• Dataset records
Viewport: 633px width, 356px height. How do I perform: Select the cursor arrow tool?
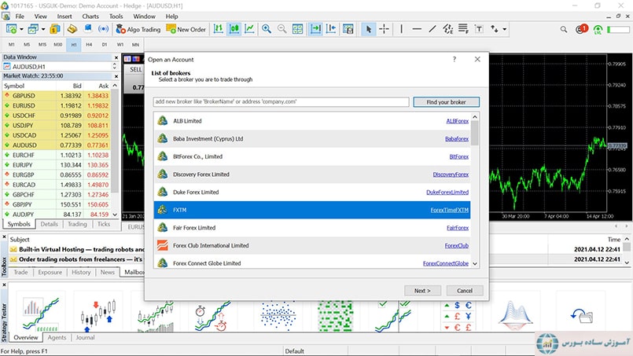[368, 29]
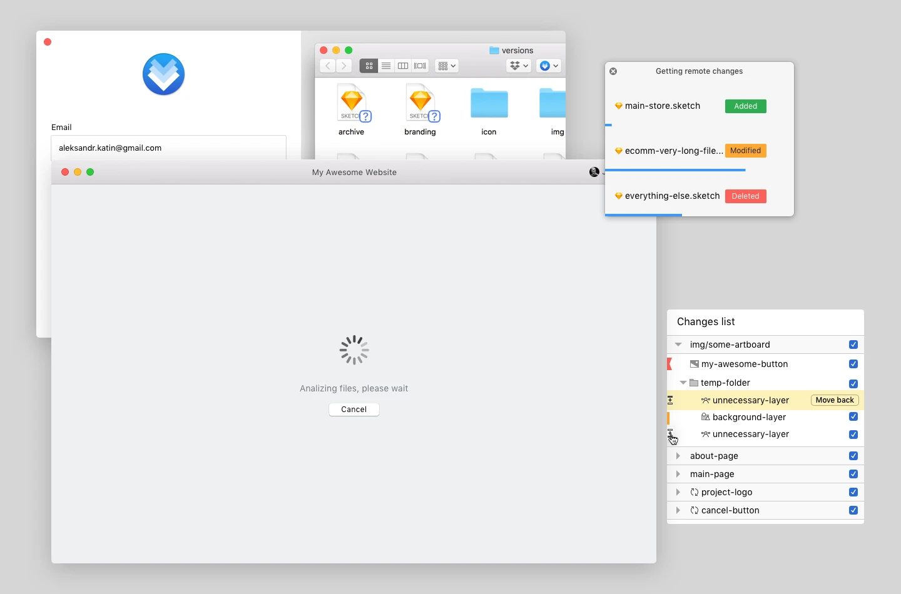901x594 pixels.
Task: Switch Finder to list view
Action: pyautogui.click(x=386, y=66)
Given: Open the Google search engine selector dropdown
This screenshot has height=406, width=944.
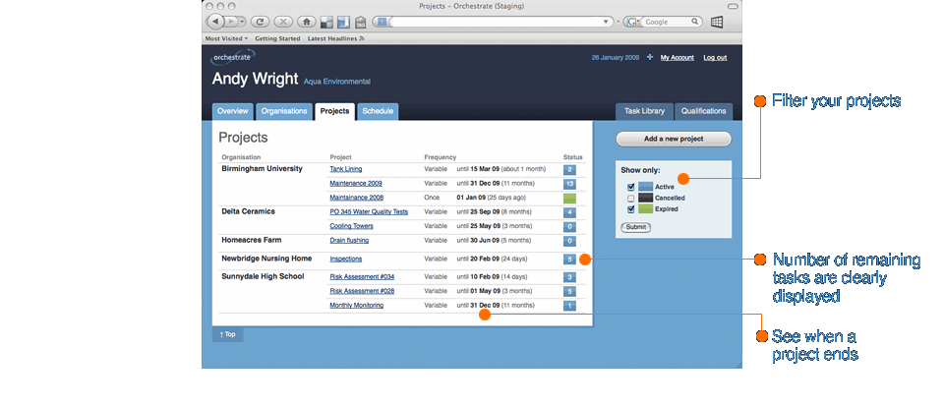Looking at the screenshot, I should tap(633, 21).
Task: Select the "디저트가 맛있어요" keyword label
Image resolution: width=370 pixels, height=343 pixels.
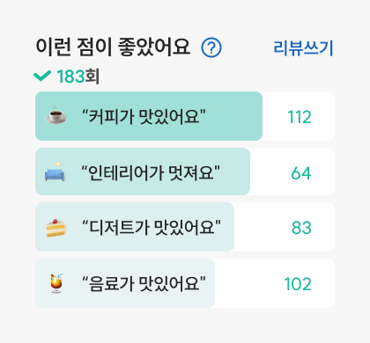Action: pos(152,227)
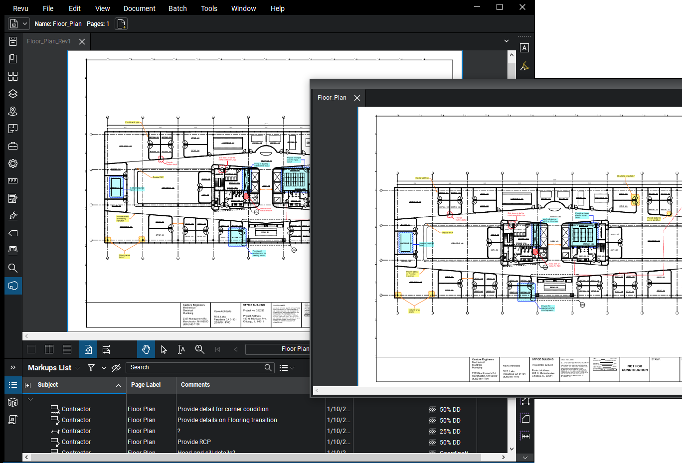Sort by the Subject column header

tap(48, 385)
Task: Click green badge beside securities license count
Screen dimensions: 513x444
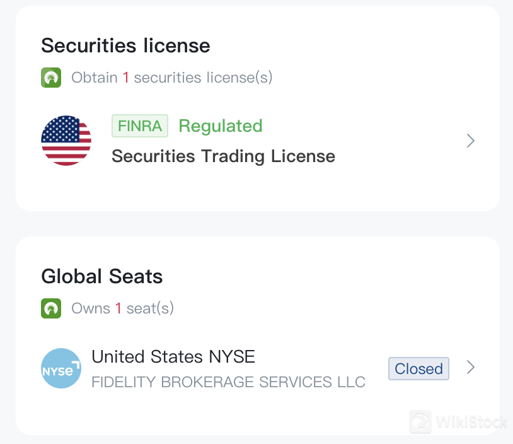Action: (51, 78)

• Activity
Every word of the data should be reproduced exactly; please omit any pictures.

• Answer area
Viewport: 633px width, 356px height. How do I perform: Select the cursor arrow tool?
[368, 29]
901x594 pixels.
Task: Switch Finder to list view
Action: pyautogui.click(x=386, y=66)
Given: Open the Google search engine selector dropdown
This screenshot has height=406, width=944.
Looking at the screenshot, I should tap(633, 21).
Task: Select the "디저트가 맛있어요" keyword label
Image resolution: width=370 pixels, height=343 pixels.
Action: pos(152,227)
Sort by the Subject column header

tap(48, 385)
Task: Click green badge beside securities license count
Screen dimensions: 513x444
Action: (51, 78)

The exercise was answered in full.